Aşağıdaki grafikte turizm gelirlerinde gözlenen kaybın tahmini GSYH etkileri bazı ülkeler için derlenmiştir. Türkiye için bu tablo incelendiğinde, turizm Türkiye’nin toplam GSYH’sinin yaklaşık %5’ini oluşturmaktadır. Bu denli önemli bir sektörde ülke çapında 2020 yılında uluslararası turistlerde %69’luk bir düşüş yaşanmıştır. Turizm talebindeki bu düşüşün yaklaşık 33 milyar dolar olduğu tahmin edilmektedir. Bu kayıp turizm sektörünün çıktılarını girdi olarak kullanan yiyecek, içecek, perakende ticaret, iletişim ve ulaşım gibi sektörleri de etkilemektedir. Türkiye’de de yan sektörlerle birlikte milli gelir kaybı 93 milyar dolara ulaştığı görülmektedir. Tek başına turizmdeki düşüş, yaklaşık %9’luk bir reel GSYH kaybına neden olmaktadır. Diğer iki senaryo incelendiğinde ortalama %63’lük düşüşün öngörüldüğü 2. senaryoda Türkiye’nin GSYH’sinde %6,3’lük bir düşüş beklenmektedir. Aşılama oranına göre belirlenen 3. senaryoda ise Türkiye düşük aşılama sınıfında olduğu için turist sayılarındaki %75’lik düşüşe karşılık GSYH’de %7,8’lik bir düşüş öngörülmüştür. İşgücünde de benzer bir düşüş Türkiye için beklenmektedir. Özellikle niteliksiz işgücünde Türkiye’de senaryolar bazında sırasıyla %9,8’lik, %6,8’lik ve %8,6’lık düşüşler öngörülmektedir. İstihdam kapsamda en belirgin düşüş %14,8 ile Ekvador’da, %13,5 ile İrlanda’da ve %11,8 ile Güney Afrika’da beklenmektedir.

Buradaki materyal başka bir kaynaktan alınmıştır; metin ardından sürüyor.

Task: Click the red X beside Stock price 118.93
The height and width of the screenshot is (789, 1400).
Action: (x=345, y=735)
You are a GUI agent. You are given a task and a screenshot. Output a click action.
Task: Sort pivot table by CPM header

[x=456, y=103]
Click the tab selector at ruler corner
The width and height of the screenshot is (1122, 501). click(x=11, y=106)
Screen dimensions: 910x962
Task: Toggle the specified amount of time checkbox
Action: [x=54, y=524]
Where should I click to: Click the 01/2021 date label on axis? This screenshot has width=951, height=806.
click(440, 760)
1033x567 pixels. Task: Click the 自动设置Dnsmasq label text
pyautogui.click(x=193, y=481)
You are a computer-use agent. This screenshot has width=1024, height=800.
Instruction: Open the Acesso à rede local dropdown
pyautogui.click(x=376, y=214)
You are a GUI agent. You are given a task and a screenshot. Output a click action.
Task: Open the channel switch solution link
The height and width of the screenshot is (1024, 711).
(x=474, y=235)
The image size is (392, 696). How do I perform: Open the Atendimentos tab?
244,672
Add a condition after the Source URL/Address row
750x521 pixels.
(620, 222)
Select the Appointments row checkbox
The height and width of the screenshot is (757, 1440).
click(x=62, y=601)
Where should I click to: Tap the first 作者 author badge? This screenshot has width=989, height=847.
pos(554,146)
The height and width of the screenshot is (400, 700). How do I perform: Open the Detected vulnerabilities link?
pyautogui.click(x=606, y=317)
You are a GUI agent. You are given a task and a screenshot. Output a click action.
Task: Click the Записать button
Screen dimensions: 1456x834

Emek ve sermaye diğer sektörlerde kolayca yeniden istihdam edilebilirse, uluslararası turizm talebindeki düşüşün genel etkisi, doğrudan etkilerinden biraz daha az olacaktır. Turizm gelirlerinin kaybı, diğer sektörlerdeki üretimle kısmen dengelenebilecektir. Turiste bağımlı gelişmekte olan ülkelerde ise bunu yapmak kısa vadede daha zor olacaktır.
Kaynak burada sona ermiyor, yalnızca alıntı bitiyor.